Repeat the part of the listing that opens with the line containing "Viewport: 1024px width, 683px" and closes with the line containing "This screenshot has width=889, height=465.", both lines included, and leave the pictures out of your answer.

::::::

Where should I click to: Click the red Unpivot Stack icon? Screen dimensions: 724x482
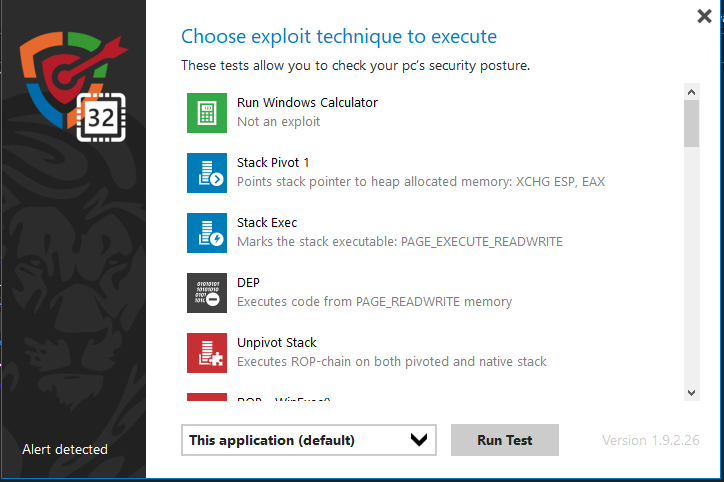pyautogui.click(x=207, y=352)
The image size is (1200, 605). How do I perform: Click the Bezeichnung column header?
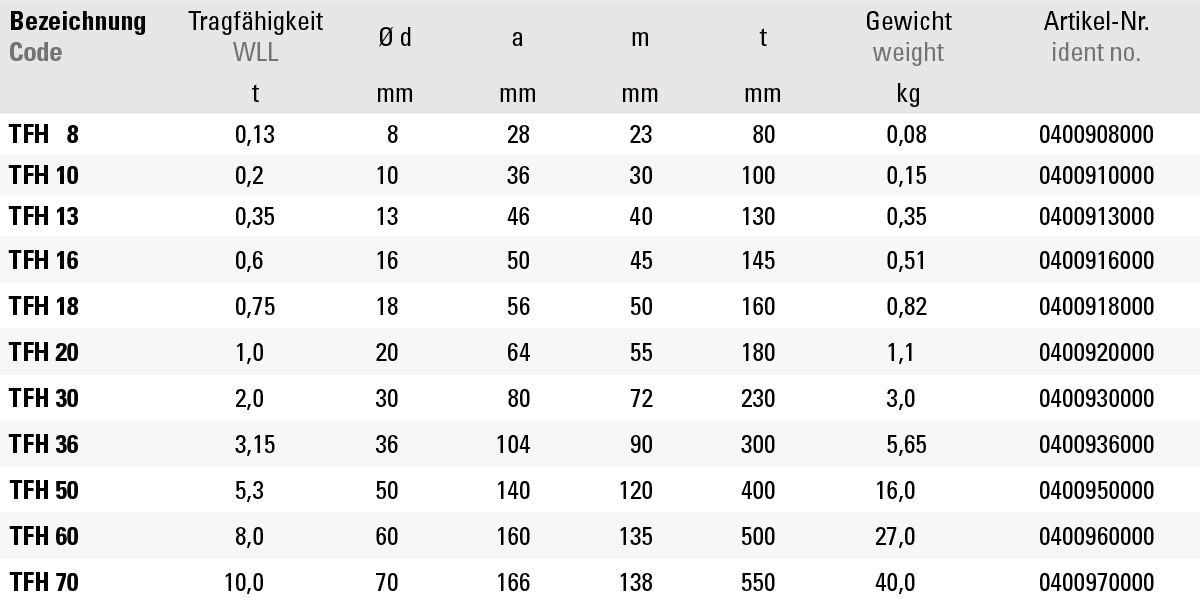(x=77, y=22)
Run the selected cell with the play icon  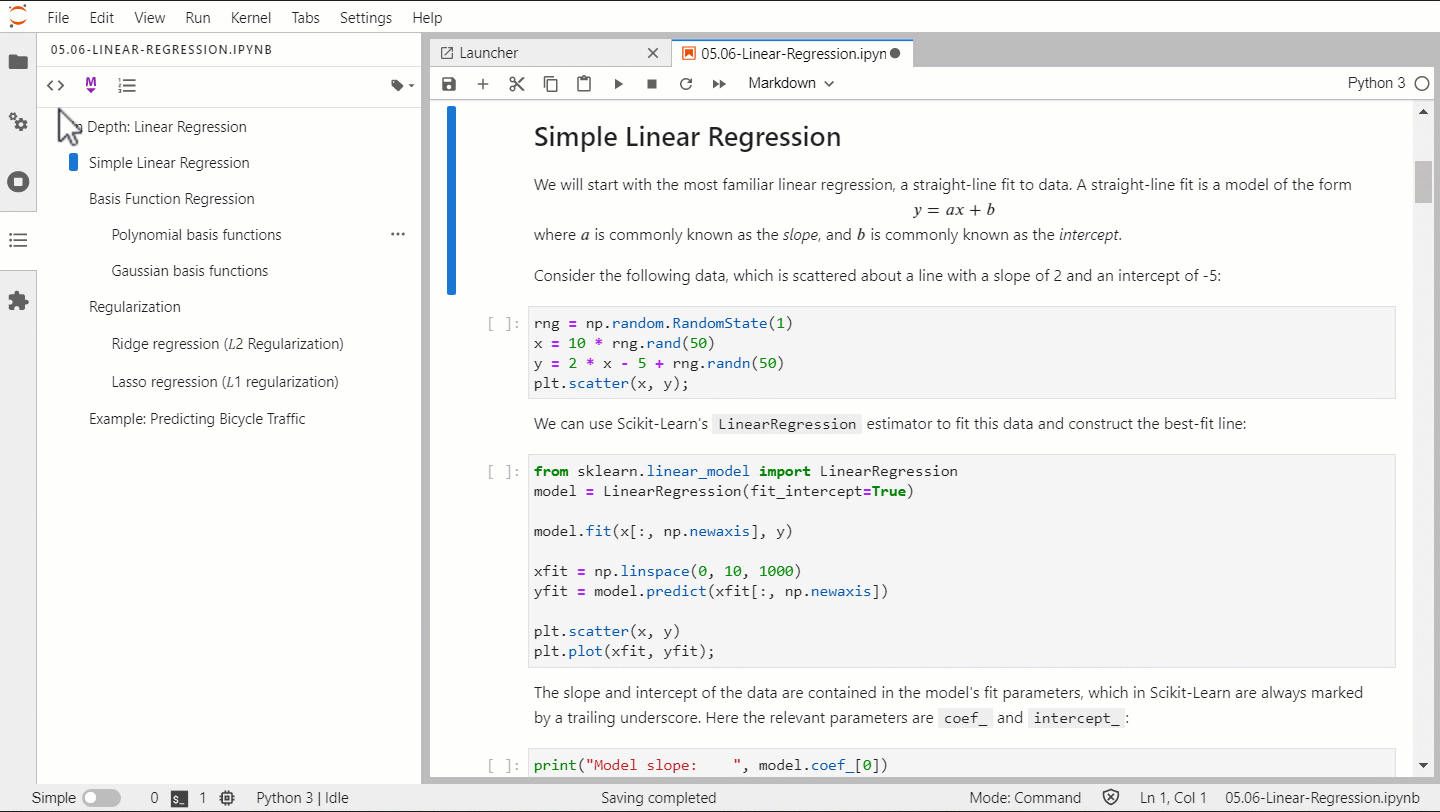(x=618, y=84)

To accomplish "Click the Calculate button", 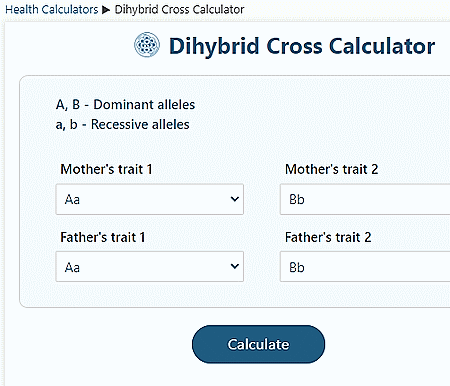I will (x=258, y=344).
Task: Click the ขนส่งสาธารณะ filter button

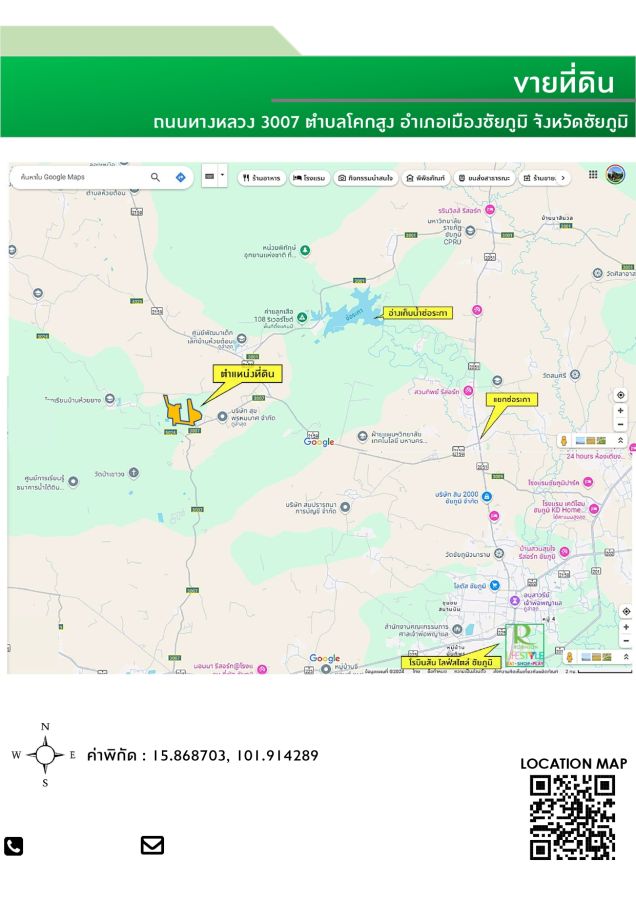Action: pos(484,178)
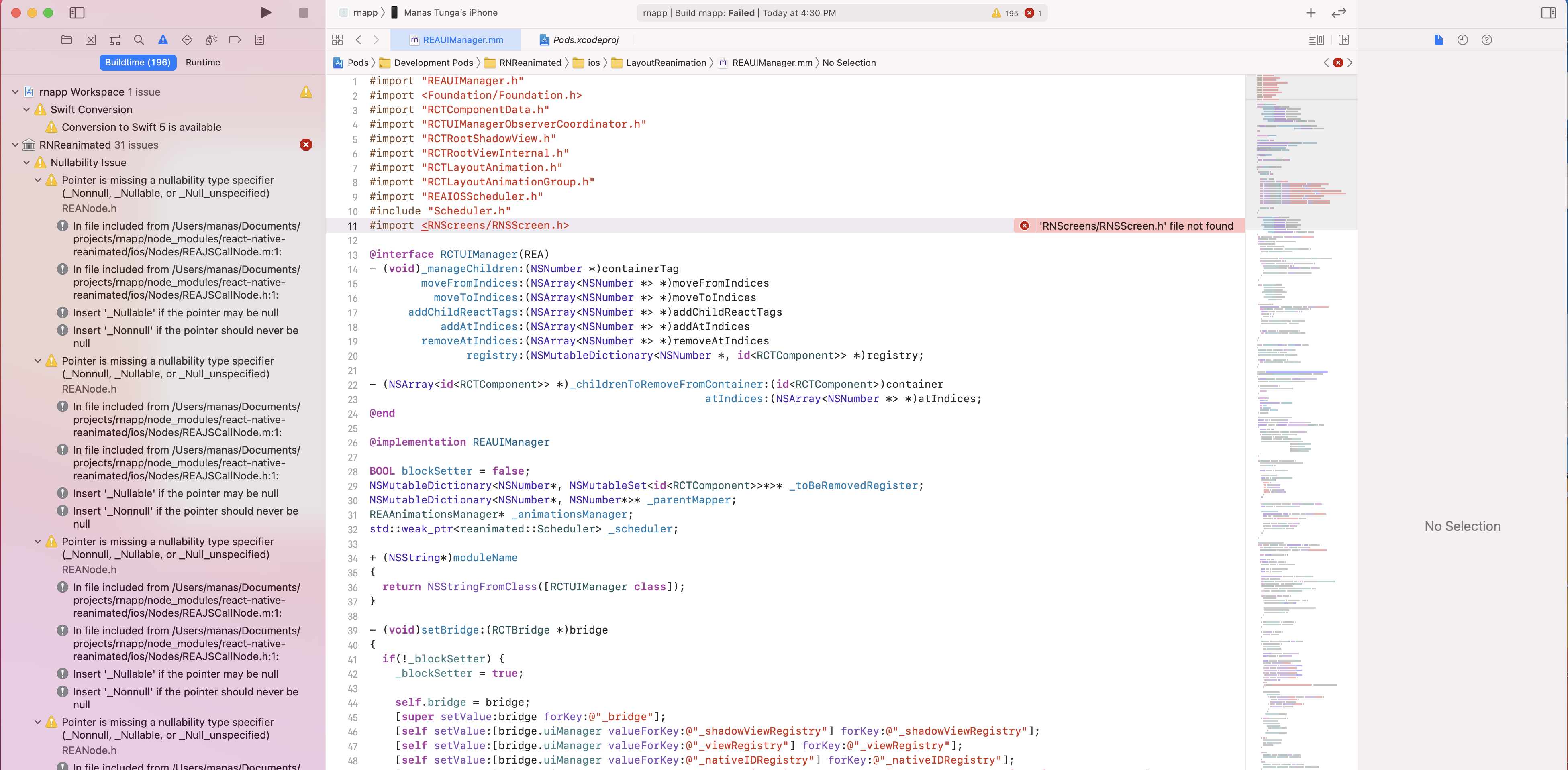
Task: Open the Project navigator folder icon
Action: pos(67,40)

::::::

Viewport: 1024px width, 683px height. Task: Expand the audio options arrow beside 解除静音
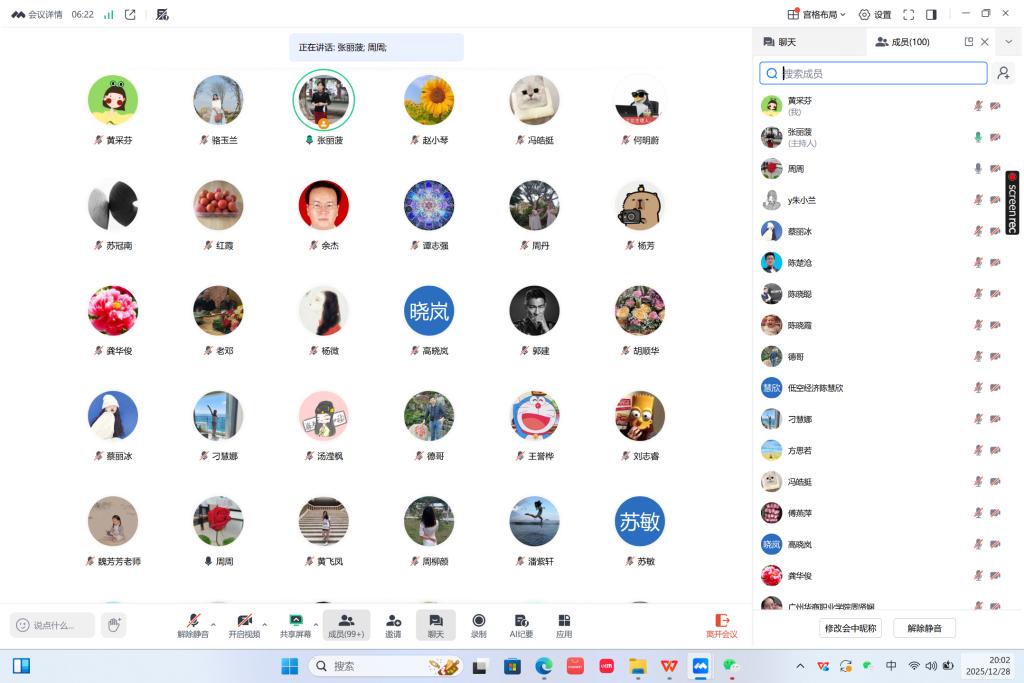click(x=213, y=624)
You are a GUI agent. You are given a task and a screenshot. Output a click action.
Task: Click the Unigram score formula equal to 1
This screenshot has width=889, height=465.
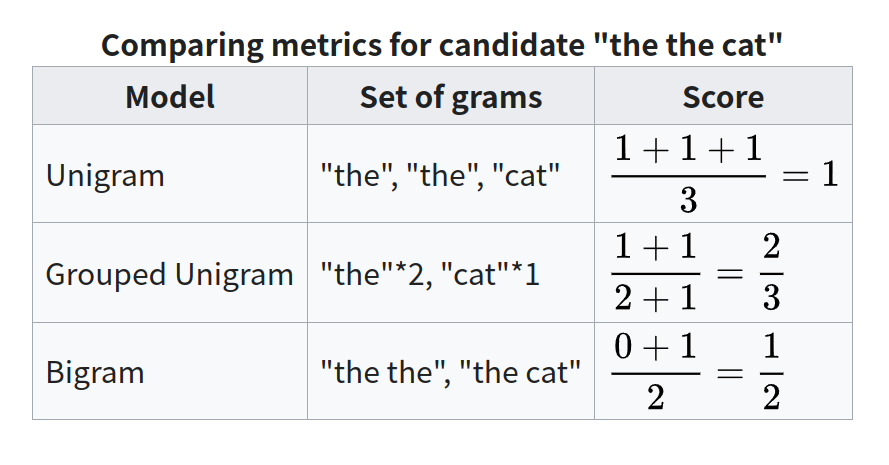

::::::

▶ _OUTPUT OF THE EXERCISE_:
Viewport: 1024px width, 683px height. Task: Expand the audio options arrow beside 解除静音
click(x=213, y=624)
You are a GUI agent. You are given a task and a screenshot. Output a click action.
Task: Click the Unigram score formula equal to 1
This screenshot has width=889, height=465.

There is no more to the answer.